I was struggling with subrings, and I was wondering if anyone could clarify this problem for me

$S=\{a_0 + a_2x^2 + a_4x^4+\dotsm\mid a_i \in\mathbb Q\}\subset \mathbb Q[[x]]$

where $\mathbb Q$ is the field of rational numbers.

So my lecture said it is a subring iff
for all $a,b$ element of $S$ we have $a-b$ is an element of $S$, for all $a,b$ element of $S$ we have $a b$ is an element of $S$ .

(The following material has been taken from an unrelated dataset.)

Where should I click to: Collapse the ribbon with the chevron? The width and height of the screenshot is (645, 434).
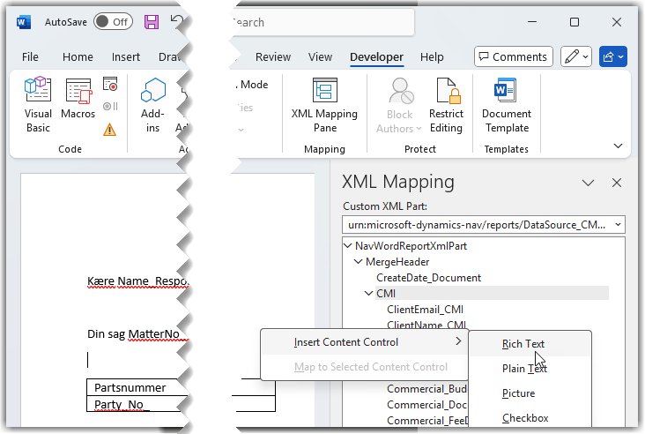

So I believe this is not a subring because $a_0 - a_2x^2$ is not an element of $S$ but I don't know if I'm 100% right or even how to prove this, can someone please explain?

Answer 1

Your set $\;S\;$ contains all the power series for which all the coefficients of odd powers of $\;x\;$ are zero...or in other, simpler perhaps, words: all the power series with only even powers (meaning: only the coefficients of even powers are, perhaps, non-zero).

1) Is the difference of two such series as above described again an element in $\;S\;$ ?

2) Is the product of two such elements as above described again an element of $\;S\;$ .

The answer for both question is yes ...but can you prove this ?

Answer 2

Hint for the product:

The product for two formal powers series is defined as a Cauchy product.

The coefficient of $x^n$ in the product is $$ \sum_{i+j=n} a_i\mkern1mub_j.$$ If $i+j=n$ and $n$ is odd, can both $i$ and $j$ be even?